Records for the task section start

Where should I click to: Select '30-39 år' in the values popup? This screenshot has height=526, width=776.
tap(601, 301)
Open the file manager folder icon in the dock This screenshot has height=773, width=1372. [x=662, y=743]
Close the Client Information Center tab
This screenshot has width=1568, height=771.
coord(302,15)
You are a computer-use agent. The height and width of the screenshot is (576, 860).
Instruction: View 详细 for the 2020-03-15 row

Records for the task section end

Find the line that contains "This screenshot has width=1568, height=771.". Restate it and all lines after it exactly, ending with the final line of the data.

Solution to this exercise:
This screenshot has width=1568, height=771.
coord(302,15)
You are a computer-use agent. The height and width of the screenshot is (576, 860).
Instruction: View 详细 for the 2020-03-15 row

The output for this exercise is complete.